━━━ LISTED RECORDS
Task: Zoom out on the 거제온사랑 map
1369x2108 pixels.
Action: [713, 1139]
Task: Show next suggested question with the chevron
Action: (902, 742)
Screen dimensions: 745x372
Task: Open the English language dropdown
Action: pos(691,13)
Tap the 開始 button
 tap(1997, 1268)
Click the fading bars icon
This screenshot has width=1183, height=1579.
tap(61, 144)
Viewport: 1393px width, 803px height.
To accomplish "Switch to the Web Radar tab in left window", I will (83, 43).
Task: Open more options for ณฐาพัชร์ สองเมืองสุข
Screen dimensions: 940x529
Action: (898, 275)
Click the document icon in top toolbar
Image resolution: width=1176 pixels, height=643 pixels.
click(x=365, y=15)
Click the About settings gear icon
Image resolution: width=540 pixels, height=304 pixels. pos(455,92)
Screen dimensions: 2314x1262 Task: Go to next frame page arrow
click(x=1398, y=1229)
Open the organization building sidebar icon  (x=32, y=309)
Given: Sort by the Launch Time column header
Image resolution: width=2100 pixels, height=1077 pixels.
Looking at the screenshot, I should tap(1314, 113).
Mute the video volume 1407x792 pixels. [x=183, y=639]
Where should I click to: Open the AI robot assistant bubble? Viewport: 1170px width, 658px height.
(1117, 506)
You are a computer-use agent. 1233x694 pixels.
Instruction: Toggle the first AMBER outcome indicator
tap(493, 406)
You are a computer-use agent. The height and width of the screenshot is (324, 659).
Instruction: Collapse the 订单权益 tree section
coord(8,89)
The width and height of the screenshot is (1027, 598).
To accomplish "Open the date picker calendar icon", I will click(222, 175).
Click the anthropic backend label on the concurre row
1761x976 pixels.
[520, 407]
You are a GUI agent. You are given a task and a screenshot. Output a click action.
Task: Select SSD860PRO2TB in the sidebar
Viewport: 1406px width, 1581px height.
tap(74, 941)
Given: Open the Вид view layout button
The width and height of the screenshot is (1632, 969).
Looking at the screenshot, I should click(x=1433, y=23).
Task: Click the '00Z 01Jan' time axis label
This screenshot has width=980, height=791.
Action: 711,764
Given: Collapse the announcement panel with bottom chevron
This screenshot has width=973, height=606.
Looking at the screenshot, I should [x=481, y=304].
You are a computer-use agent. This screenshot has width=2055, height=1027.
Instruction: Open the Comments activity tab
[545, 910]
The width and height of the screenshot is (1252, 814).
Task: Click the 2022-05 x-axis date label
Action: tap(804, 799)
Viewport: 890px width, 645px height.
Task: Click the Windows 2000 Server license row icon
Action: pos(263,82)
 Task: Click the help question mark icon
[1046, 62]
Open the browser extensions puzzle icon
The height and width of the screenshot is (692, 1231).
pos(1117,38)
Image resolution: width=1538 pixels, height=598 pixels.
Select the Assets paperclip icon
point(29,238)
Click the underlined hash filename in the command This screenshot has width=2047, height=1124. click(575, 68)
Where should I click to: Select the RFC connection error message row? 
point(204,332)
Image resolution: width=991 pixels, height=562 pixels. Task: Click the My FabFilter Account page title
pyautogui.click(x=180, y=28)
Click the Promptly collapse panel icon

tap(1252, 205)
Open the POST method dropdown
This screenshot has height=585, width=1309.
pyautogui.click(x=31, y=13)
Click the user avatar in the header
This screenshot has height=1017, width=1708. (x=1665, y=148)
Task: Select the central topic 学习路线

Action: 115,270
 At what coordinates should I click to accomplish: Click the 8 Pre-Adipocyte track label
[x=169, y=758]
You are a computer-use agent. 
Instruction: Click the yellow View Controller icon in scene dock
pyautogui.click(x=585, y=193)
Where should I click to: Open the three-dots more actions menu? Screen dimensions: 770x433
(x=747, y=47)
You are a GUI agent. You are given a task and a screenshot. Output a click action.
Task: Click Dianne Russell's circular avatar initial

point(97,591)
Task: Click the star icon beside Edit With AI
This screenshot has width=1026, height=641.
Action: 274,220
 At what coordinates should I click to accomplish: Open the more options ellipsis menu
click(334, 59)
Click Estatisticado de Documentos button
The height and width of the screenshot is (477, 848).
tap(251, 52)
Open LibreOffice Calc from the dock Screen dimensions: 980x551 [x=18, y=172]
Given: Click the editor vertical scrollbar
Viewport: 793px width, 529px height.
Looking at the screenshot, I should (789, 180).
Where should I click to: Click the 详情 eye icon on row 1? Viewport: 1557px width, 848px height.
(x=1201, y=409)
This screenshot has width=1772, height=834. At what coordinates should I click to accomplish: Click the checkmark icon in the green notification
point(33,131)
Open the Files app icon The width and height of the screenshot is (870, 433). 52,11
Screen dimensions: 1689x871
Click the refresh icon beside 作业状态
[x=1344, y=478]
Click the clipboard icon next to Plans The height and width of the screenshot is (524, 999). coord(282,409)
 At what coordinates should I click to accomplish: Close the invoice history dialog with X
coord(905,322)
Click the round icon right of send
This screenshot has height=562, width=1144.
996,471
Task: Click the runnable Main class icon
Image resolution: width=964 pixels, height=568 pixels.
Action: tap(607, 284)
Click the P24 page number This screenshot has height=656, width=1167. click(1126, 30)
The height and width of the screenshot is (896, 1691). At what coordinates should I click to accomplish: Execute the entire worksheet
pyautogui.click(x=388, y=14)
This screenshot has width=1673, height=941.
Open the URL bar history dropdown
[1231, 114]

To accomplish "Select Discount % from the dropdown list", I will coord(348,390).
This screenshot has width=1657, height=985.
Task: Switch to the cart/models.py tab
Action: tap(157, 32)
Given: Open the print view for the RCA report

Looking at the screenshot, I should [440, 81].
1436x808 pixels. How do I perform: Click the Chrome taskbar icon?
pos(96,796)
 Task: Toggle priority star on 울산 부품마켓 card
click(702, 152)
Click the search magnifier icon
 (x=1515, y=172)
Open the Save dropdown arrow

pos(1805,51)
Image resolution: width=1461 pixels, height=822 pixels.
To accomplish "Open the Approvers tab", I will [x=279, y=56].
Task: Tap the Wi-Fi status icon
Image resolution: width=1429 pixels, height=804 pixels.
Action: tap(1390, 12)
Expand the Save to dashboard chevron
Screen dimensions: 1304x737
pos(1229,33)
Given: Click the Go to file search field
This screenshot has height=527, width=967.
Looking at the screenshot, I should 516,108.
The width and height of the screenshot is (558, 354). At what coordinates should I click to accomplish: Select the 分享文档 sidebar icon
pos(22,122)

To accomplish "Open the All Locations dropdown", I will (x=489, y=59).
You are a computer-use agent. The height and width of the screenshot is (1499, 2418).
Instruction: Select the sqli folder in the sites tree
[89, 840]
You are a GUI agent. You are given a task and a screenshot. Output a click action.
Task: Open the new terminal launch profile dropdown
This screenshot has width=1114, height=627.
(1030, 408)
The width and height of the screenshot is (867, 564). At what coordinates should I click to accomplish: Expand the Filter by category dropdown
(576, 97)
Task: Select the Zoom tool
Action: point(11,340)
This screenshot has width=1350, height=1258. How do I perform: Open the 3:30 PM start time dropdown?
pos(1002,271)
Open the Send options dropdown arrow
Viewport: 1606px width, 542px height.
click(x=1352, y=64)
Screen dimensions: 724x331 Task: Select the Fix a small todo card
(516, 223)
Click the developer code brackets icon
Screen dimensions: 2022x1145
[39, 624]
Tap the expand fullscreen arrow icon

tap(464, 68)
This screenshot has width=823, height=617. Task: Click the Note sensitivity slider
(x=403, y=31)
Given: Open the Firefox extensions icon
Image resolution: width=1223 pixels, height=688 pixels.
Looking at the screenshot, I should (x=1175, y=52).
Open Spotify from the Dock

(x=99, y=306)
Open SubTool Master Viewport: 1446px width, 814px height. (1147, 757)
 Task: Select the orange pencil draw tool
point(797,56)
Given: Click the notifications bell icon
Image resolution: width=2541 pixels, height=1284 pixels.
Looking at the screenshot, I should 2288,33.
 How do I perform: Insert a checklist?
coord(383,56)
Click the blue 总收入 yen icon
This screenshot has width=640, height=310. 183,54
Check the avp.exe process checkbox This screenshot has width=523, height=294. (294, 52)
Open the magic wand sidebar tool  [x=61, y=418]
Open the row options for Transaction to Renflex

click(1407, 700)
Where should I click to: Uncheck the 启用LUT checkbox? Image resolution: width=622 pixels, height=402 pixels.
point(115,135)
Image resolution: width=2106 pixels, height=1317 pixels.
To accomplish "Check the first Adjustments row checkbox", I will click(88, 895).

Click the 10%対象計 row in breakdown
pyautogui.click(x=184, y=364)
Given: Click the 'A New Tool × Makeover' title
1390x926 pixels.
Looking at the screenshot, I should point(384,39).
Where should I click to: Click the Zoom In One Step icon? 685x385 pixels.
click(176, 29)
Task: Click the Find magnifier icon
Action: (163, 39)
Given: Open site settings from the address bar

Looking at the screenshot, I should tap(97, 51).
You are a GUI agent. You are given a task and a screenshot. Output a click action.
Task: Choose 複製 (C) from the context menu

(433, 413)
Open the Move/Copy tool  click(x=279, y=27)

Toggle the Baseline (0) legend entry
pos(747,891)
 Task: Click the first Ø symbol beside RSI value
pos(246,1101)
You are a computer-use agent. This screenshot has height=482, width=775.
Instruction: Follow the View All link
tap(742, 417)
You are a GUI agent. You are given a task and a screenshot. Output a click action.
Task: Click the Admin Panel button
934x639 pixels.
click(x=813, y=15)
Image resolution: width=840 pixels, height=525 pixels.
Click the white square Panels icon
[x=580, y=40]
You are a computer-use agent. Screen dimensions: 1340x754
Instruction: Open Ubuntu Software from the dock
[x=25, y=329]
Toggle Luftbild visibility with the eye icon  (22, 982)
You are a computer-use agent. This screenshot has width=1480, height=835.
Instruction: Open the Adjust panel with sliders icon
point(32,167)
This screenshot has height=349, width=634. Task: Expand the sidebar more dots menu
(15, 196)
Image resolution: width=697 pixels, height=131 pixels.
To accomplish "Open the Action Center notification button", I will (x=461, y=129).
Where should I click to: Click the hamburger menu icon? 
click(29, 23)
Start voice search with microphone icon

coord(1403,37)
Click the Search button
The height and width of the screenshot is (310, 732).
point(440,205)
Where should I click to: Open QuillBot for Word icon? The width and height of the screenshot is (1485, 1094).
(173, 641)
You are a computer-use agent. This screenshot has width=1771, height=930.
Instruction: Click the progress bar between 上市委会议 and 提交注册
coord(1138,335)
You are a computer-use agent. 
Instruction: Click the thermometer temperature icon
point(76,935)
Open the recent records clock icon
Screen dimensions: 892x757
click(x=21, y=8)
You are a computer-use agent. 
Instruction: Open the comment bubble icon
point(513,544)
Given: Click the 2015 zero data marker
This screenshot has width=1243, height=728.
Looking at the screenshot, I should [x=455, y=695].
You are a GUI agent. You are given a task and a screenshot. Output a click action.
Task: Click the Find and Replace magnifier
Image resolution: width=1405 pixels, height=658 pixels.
━━━━━━
:: WORK INSTRUCTIONS ::
What is needed is each line of the entries that contains the word "extensions".

:: TASK ANSWER ::
Open the browser extensions puzzle icon
Given: Open the Firefox extensions icon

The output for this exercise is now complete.